Examples of Generated Code

Here are some simplified examples illustrating what the generated Polars code looks like for common Flowfile operations. These examples highlight how your visual workflow seamlessly translates into Python.

Example 1: Reading a CSV and Selecting Columns

This example shows how a pipeline that reads a CSV file and then selects/renames specific columns translates into Polars code.

Flowfile Pipeline:

  1. Read CSV (e.g., customers.csv)
  2. Select (e.g., keep name as customer_name, age)
Generated Polars Code
# Example 1: Reading a CSV and Selecting Columns
import polars as pl

def run_etl_pipeline():
    """
    ETL Pipeline: Example CSV Read and Select
    Generated from Flowfile
    """
    df_1 = pl.scan_csv("/path/to/your/customers.csv")
    df_2 = df_1.select(
        pl.col("name").alias("customer_name"),
        pl.col("age")
    )
    return df_2

if __name__ == "__main__":
    pipeline_output = run_etl_pipeline()

Example 2: Grouping and Aggregating Data

This example demonstrates the code generated for a pipeline that processes a dataset and performs a group by operation with aggregations.

Flowfile Pipeline:

  1. Manual Input (sample sales data with product and revenue)
  2. Group By (e.g., group by product, sum revenue as total_revenue)
Generated Polars Code
# Example 2: Grouping and Aggregating Data
import polars as pl

def run_etl_pipeline():
    """
    ETL Pipeline: Example Grouping and Aggregating
    Generated from Flowfile
    """
    # Simplified manual input example
    df_1 = pl.LazyFrame(
        {
            "product": ["A", "B", "A", "B", "C"],
            "revenue": [100.0, 200.0, 100.0, 200.0, 150.0],
        }
    )
    df_2 = df_1.group_by(["product"]).agg([
        pl.col("revenue").sum().alias("total_revenue"),
    ])
    return df_2

if __name__ == "__main__":
    pipeline_output = run_etl_pipeline()

Example 3: Custom Polars Code Execution

For advanced users, Flowfile offers a "Polars Code" node where you can write custom Polars expressions. Here's how that custom code is integrated into the generated script.

Flowfile Pipeline:

  1. Manual Input (a basic DataFrame)
  2. Polars Code (a node containing custom Polars logic, e.g., adding a new column)
Generated Polars Code
# Example 3: Custom Polars Code Execution
import polars as pl

def run_etl_pipeline():
    """
    ETL Pipeline: Custom Polars Code Example
    Generated from Flowfile
    """
    df_1 = pl.LazyFrame({"value": [1, 2, 3]})

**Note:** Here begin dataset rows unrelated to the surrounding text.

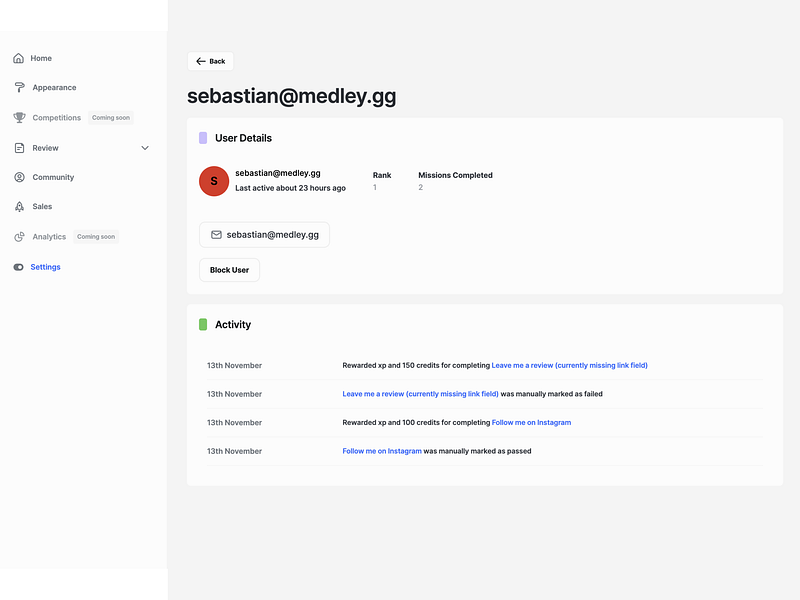Click the Block User button

click(x=229, y=270)
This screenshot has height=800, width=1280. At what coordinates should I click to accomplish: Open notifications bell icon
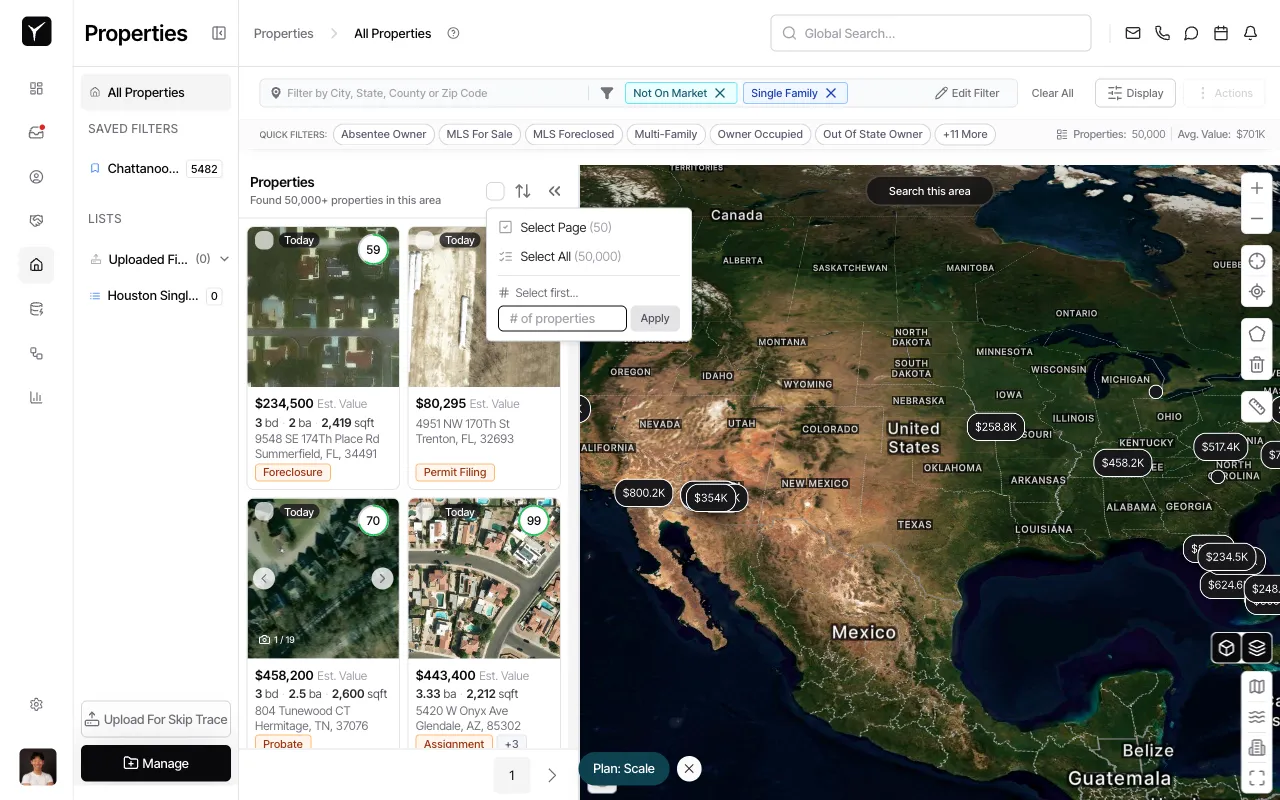pos(1250,33)
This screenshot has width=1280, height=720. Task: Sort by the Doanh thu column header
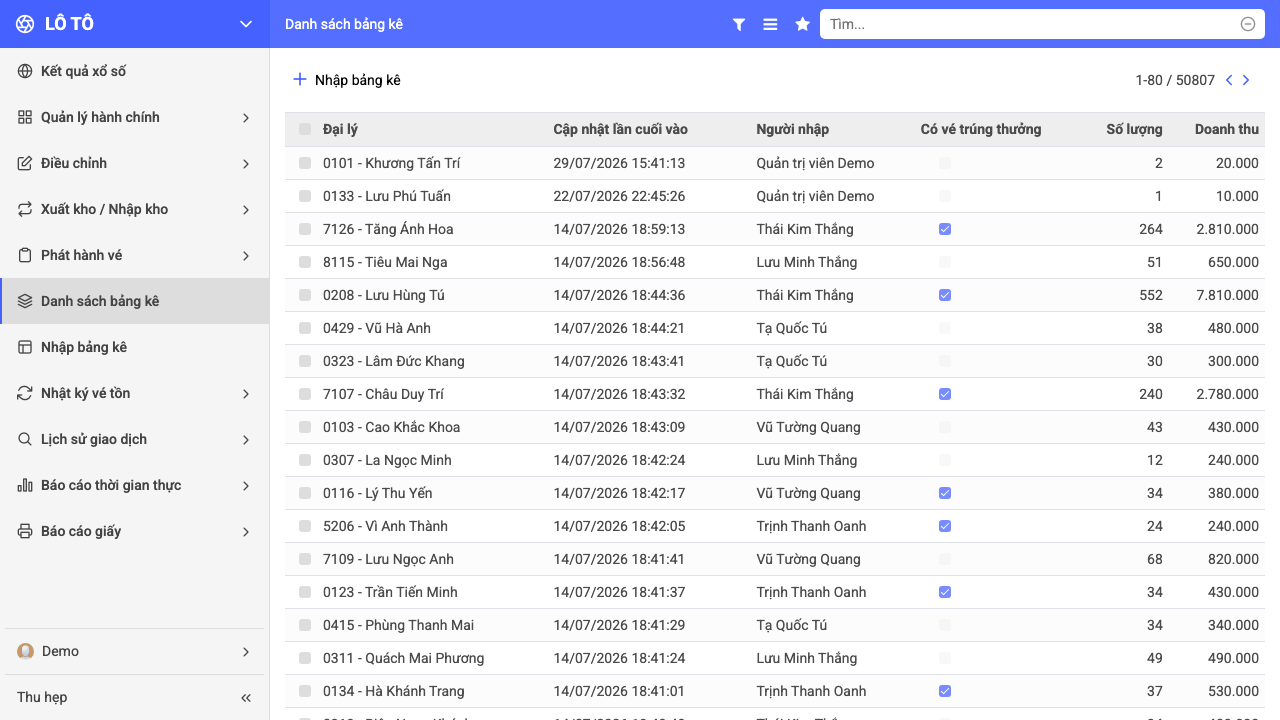tap(1226, 129)
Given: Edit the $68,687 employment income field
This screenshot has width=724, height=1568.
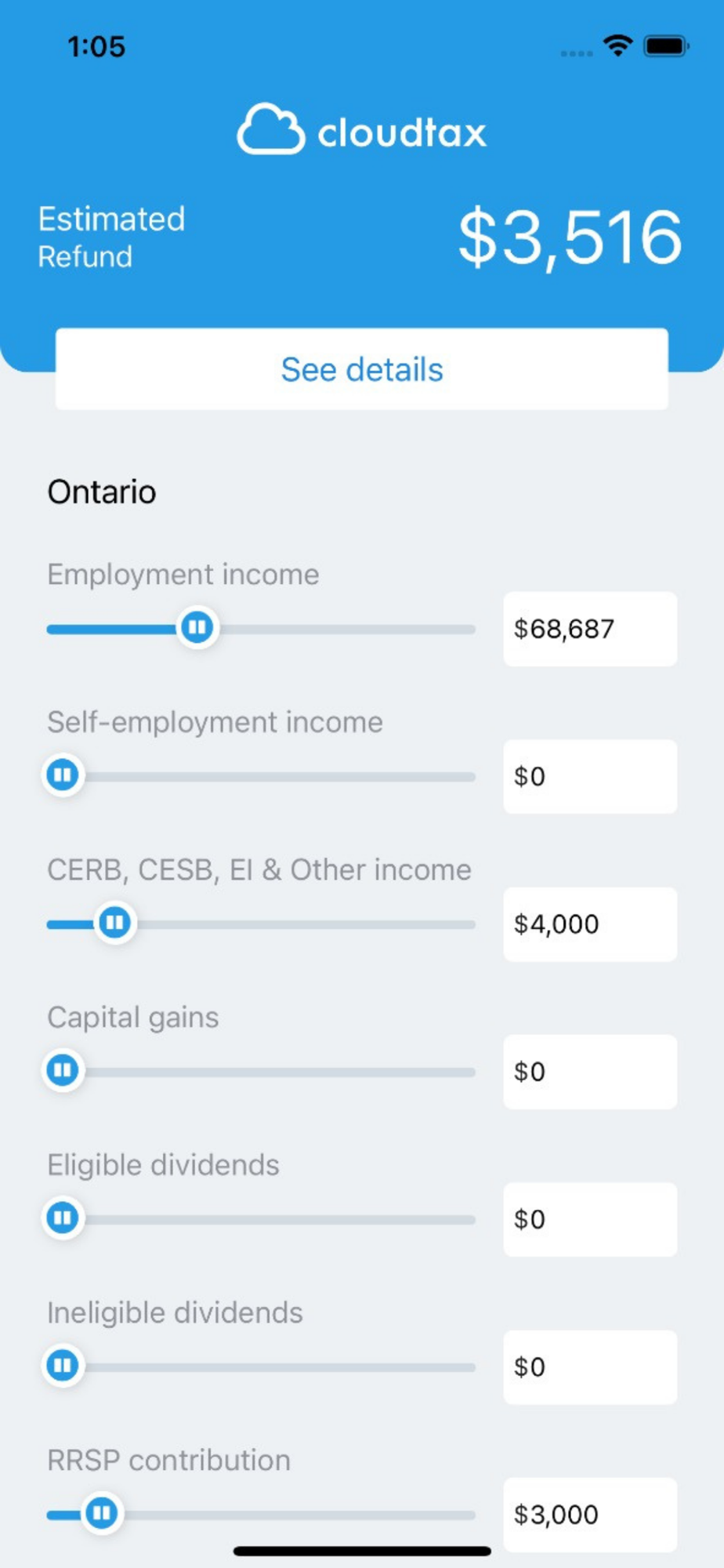Looking at the screenshot, I should 590,629.
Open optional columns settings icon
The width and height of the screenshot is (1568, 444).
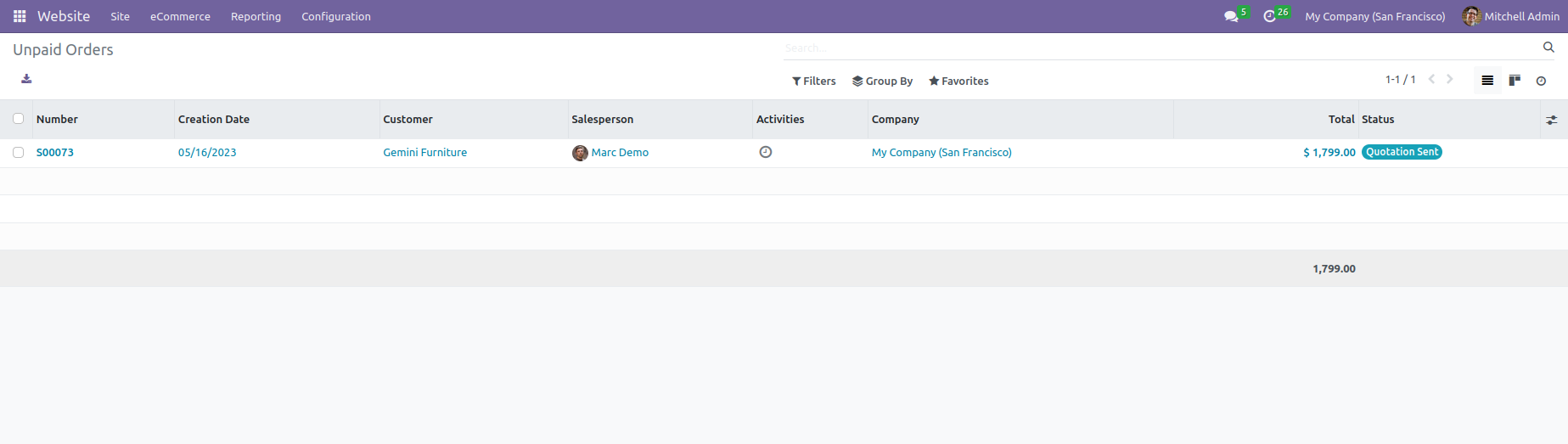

    # Custom Polars code as defined in the Flowfile node
    def _custom_code_node_name(input_df: pl.LazyFrame):
        return input_df.with_columns((pl.col('value') * 10).alias('scaled_value'))

    df_2 = _custom_code_node_name(df_1)
    return df_2

if __name__ == "__main__":
    pipeline_output = run_etl_pipeline()

These examples provide a clear overview of the type of high-quality, executable Python code produced by Flowfile's Code Generator.